Excerpt to read
While it may be a complex issue, there is increasing evidence that shows how gut health and the microbiome could play a significant role in helping you to get pregnant.  

The microbiome is the official term used to describe the genetic material of all the microorganisms such as bacteria, yeast and fungi that live inside our bodies, including your gut microbiome. There are trillions of these microorganisms living inside us, mostly in our gut but also on our skin, up our nose, in our lungs, vagina and throughout our reproductive tract. Despite playing a critical role in our overall wellbeing, it was not until relatively recently that scientists began to characterise and better understand the human microbiome and how it can help put you on the path to pregnancy.

Vaginal Health
The gut microbiome is not an isolated or closed system; it can also influence the diversity of the reproductive tract microbiome. In fact, the same friendly bacteria species found naturally in the gut are also found in the vagina. This includes a variety of lactobacillus species which contribute to promoting a healthy, supportive environment for implantation.

Not only by their presence but also by their production of lactic acid, which can lower the vaginal pH, leading to harmful pathogens thriving. For this reason, experiencing frequent thrush, urinary tract or bladder infections could be signs that your gut is not in the condition it needs to be – and if the vaginal microbiome is altered, fertility could be affected.

Inflammation
Inflammation can be the driver for many chronic health conditions and unfortunately that also includes fertility issues. If the healthy bacteria or processes in the gut are compromised or overwhelmed with harmful bacteria, this can lead to a microbial imbalance. This imbalance, particularly in those who are overweight or consume a high fat diet, can in turn lead to an increase in chronic inflammatory responses, contributing to poor egg quality, as well as impaired embryo development in women.

Oestrogen Metabolism
Oestrogen plays a key role in reproductive health and fertility in both women and men and, surprisingly, your gut health can have a big impact on this hormone. The gut microbiome is one of the main regulators of oestrogen and it does this via an enzyme called ‘beta-glucuronidase’, however, if the gut microbiome is imbalanced, this process can be impaired and interferes with the detoxification of oestrogen, subsequently leading to an increased risk for elevated oestrogen levels, otherwise known as ‘oestrogen dominance’. This oestrogen dominance may then contribute to the development of conditions related to reproductive health and infertility, such as endometriosis or PCOS in women and reduction in sperm production for males.

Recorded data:
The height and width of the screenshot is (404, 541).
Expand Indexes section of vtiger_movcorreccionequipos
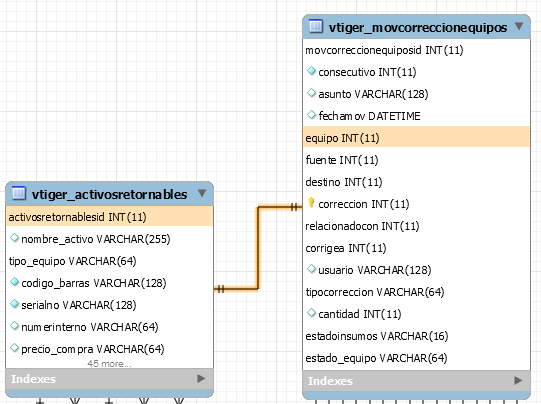coord(518,381)
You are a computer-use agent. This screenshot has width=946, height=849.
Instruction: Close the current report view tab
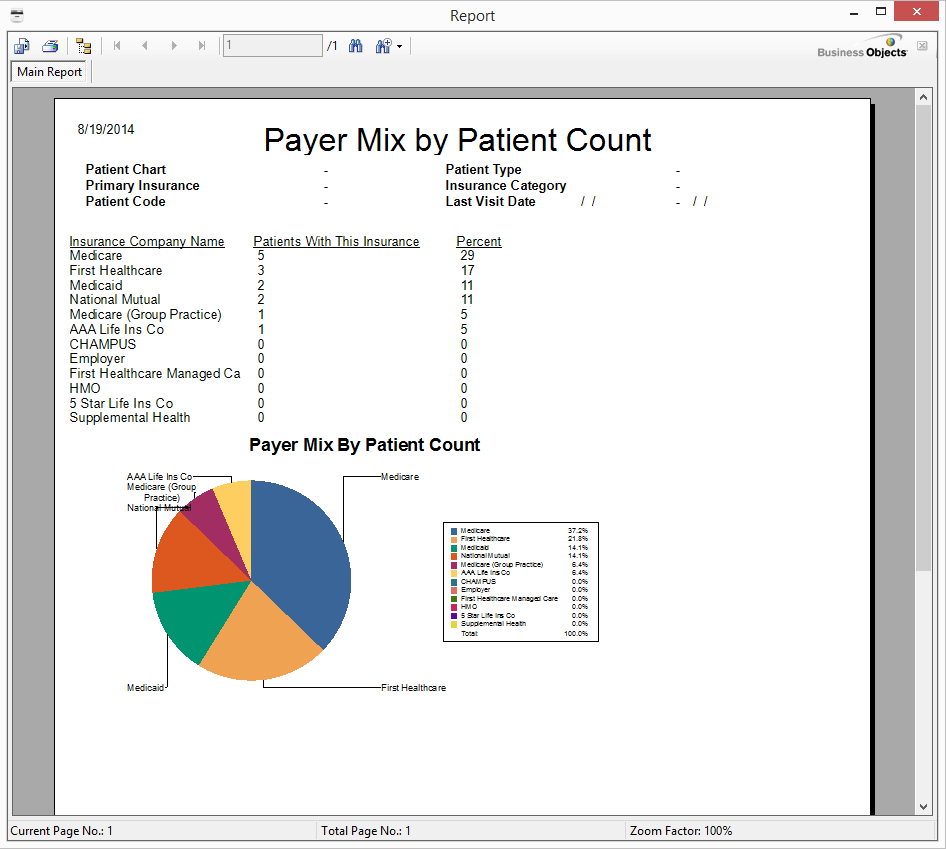(x=921, y=45)
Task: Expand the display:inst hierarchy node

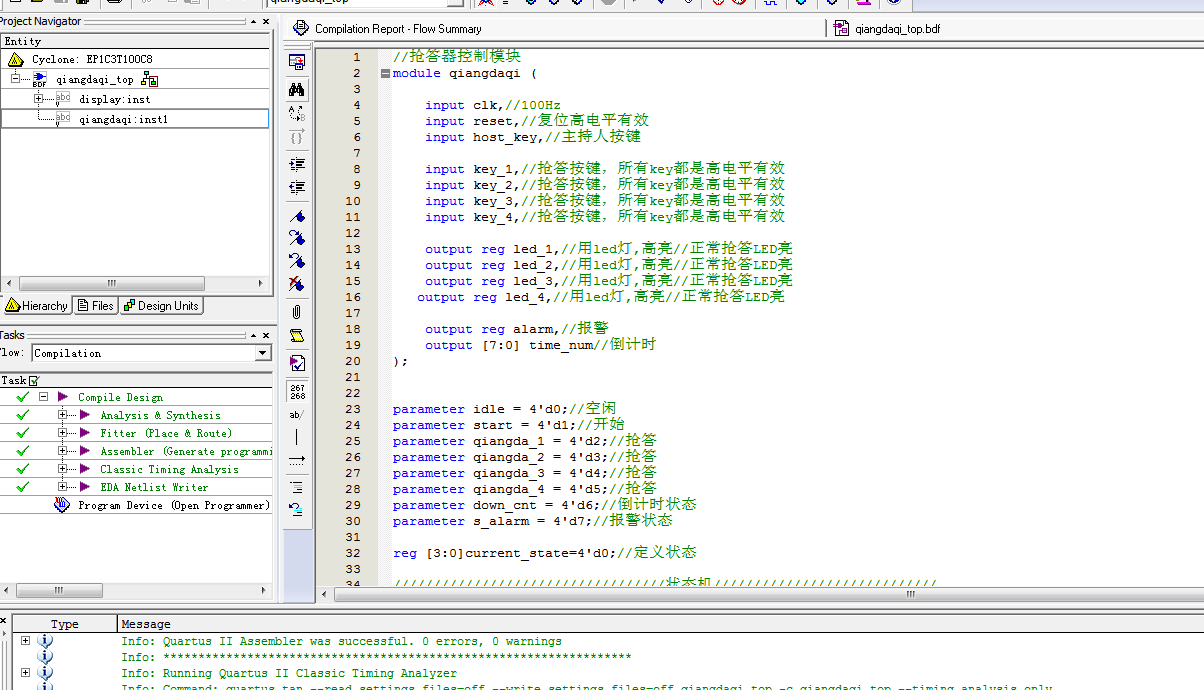Action: pyautogui.click(x=39, y=99)
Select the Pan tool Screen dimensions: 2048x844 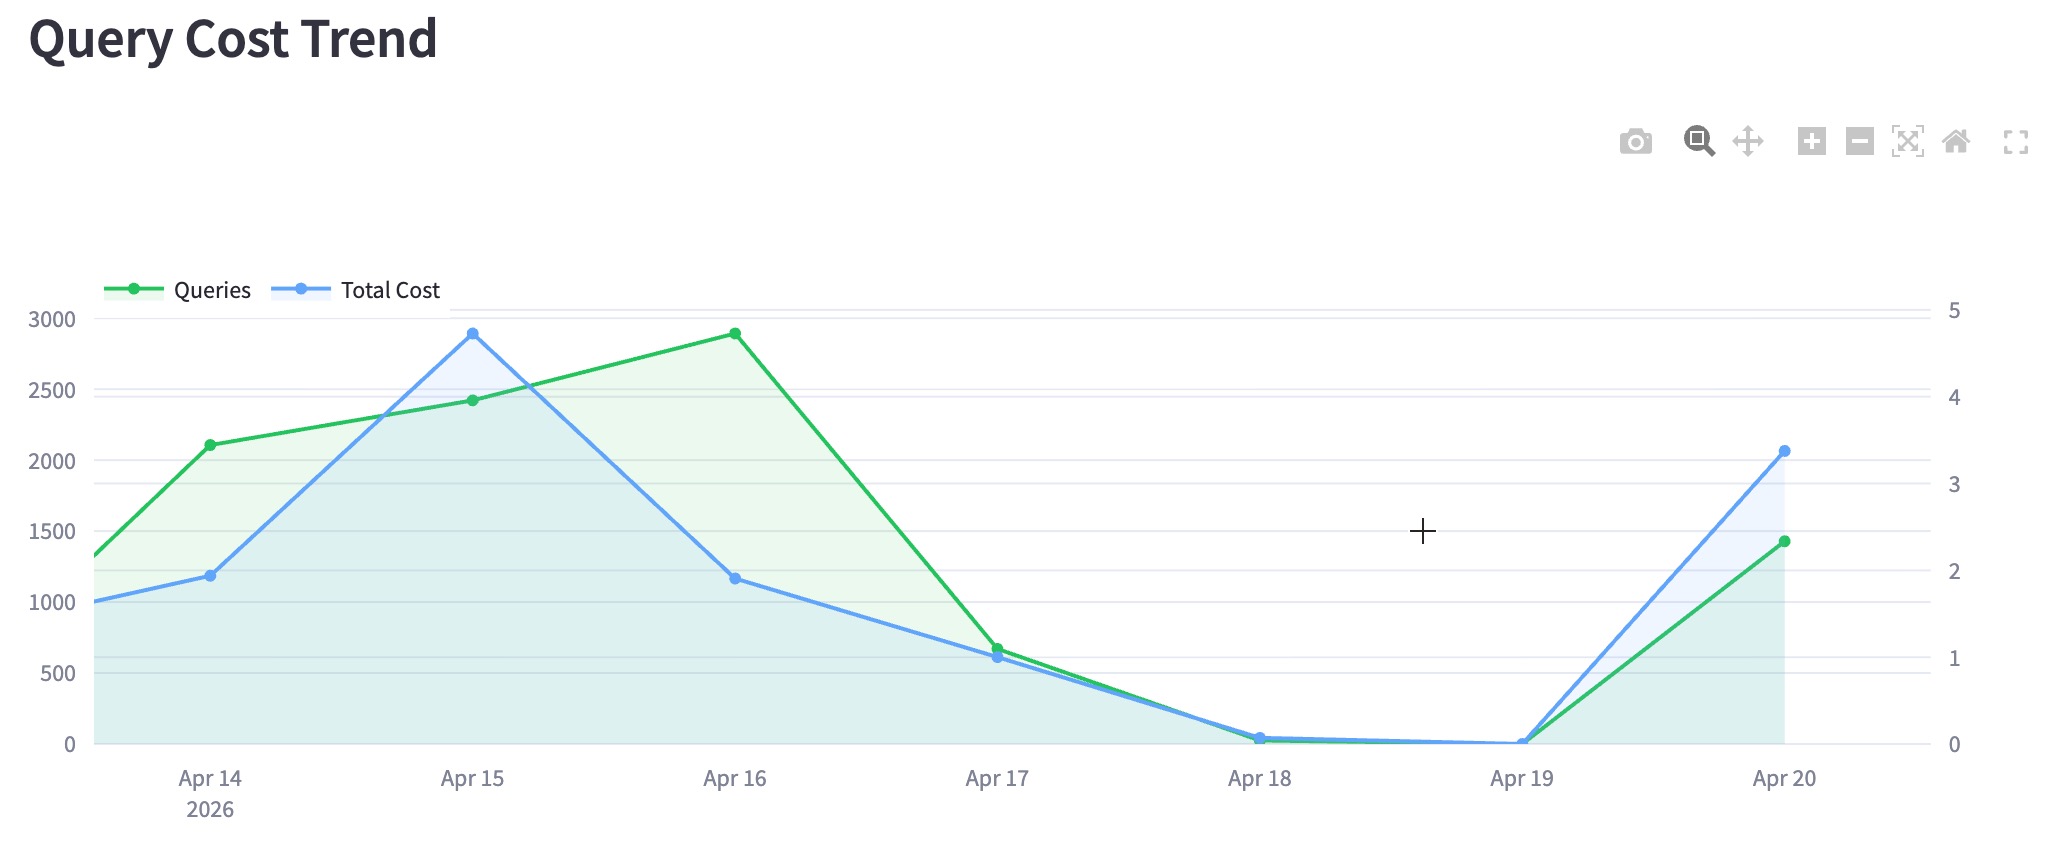click(1746, 141)
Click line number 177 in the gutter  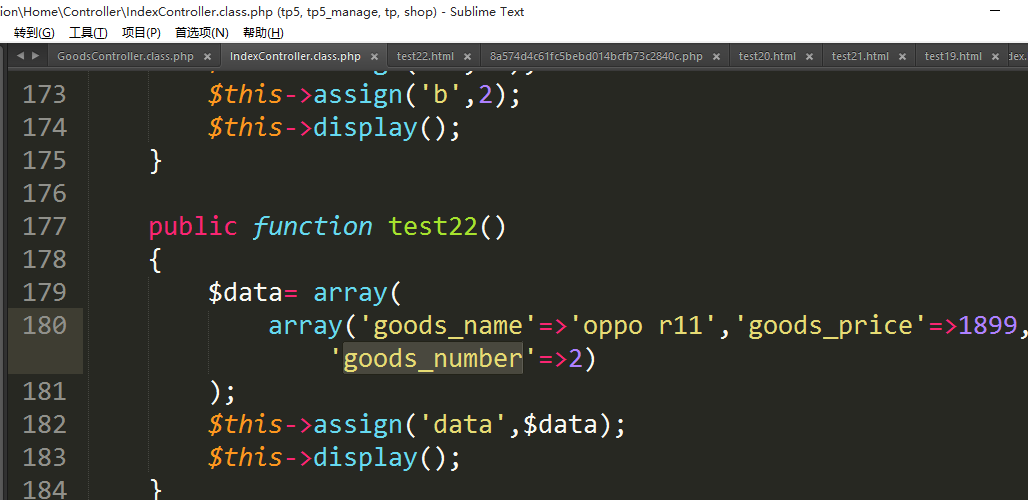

List of tasks
1/ In two sentences, what does the passage on gut health and fertility say?
2/ According to the passage on gut health and fertility, through which enzyme does the gut microbiome regulate oestrogen?
3/ Copy word for word the part of the passage on gut health and fertility that opens with the words containing "Vaginal Health" and closes with "could be affected.".
Rely only on the passage on gut health and fertility, not on the material.

Expected outputs
1/ Growing evidence suggests that gut health and the microbiome, the trillions of microorganisms living mostly in the gut but also elsewhere in the body, could play a significant role in helping a person get pregnant. An imbalanced gut microbiome can alter the reproductive tract microbiome, lead to chronic inflammation linked to poor egg quality and impaired embryo development, and interfere with oestrogen detoxification, raising the risk of oestrogen dominance tied to endometriosis, PCOS and reduced sperm production.

2/ Beta-glucuronidase.

3/
Vaginal Health
The gut microbiome is not an isolated or closed system; it can also influence the diversity of the reproductive tract microbiome. In fact, the same friendly bacteria species found naturally in the gut are also found in the vagina. This includes a variety of lactobacillus species which contribute to promoting a healthy, supportive environment for implantation.

Not only by their presence but also by their production of lactic acid, which can lower the vaginal pH, leading to harmful pathogens thriving. For this reason, experiencing frequent thrush, urinary tract or bladder infections could be signs that your gut is not in the condition it needs to be – and if the vaginal microbiome is altered, fertility could be affected.